Getting and Cleaning Data Project: UCI Human Activity Recognition Data Set

This repo is the result of the "Getting and Cleaning Data" course project, applied to UCI Human Activity Recognition Data Set. The goal of this project is to provide a tidy summarized dataset as an output, using a R script which uses the orignial UCI dataset as input.

This repo contains the following elements:

run_analysis.R : this is the R script which loads the data in R, performs various operations to put the data together, summarizes it, and produces the output text file. We will explain in details the steps performed in the script in this document. The script itself is commented in detail at each step.
README.md : this doucment, where we explain in detail the analysis perfomend in run_analysis.R, and present the different pieces of this repository.
SummaryData_Samsung.txt : a copy of the output produced by run_analysis, which contains a summary of the measurements calculated in UCI dataset, processed and presented in a form ready to perform further analysis. A detailed descroiption on this files content is provided in CodeBook.md
CodeBook.md : a detailed description of the output file SummaryData_Samsung.txt

What run_analysis.R does

The orignial dataset that forms the basis of this project is the "Human Activity Recognition Using Smartphones Data Set". This database built from the recordings of 30 subjects performing activities of daily living (ADL) while carrying a waist-mounted smartphone with embedded inertial sensors. Further information on this experiment on wearable computing, one of the most exciting areas in all of data science, can be found at the following link:

http://archive.ics.uci.edu/ml/datasets/Human+Activity+Recognition+Using+Smartphones

The original dataset can be downloaded here.

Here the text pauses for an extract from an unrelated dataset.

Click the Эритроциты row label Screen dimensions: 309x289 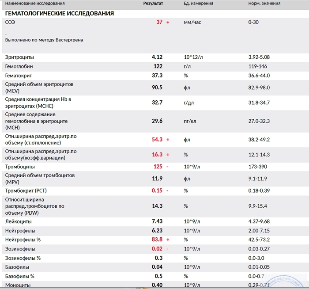click(19, 57)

The run_analysis.R script (the script from hereon) assumes that the data from he link above is downloaded, and unzipped the the form of a folder, and present in your R working directory before the script is run. The expected name of the unzipped folder is "UCI HAR Dataset"; it contains:

4 text files directly under it
- activity_labels.txt, contains the code and label of 6 recorded activities ( eg 1 WALKING)
- features.txt, contains the list of 561 variable names calculated in each of the test and training data
- features_info.txt
- README.txt
and 2 folders "train" and "test" containing further data on the training dataset and test dataset respectively (below "xxx" stands for either "train" or "test")
- subject_xxx.txt, contains the list of subject whose activity was recorded on each observation
- y_xxx.txt, contains the activity recorded on each observation, as encoded in activity_labels.txt
- X_xxx.txt, the main data i.e. the values of the 561 variables recorded/computed for each observation.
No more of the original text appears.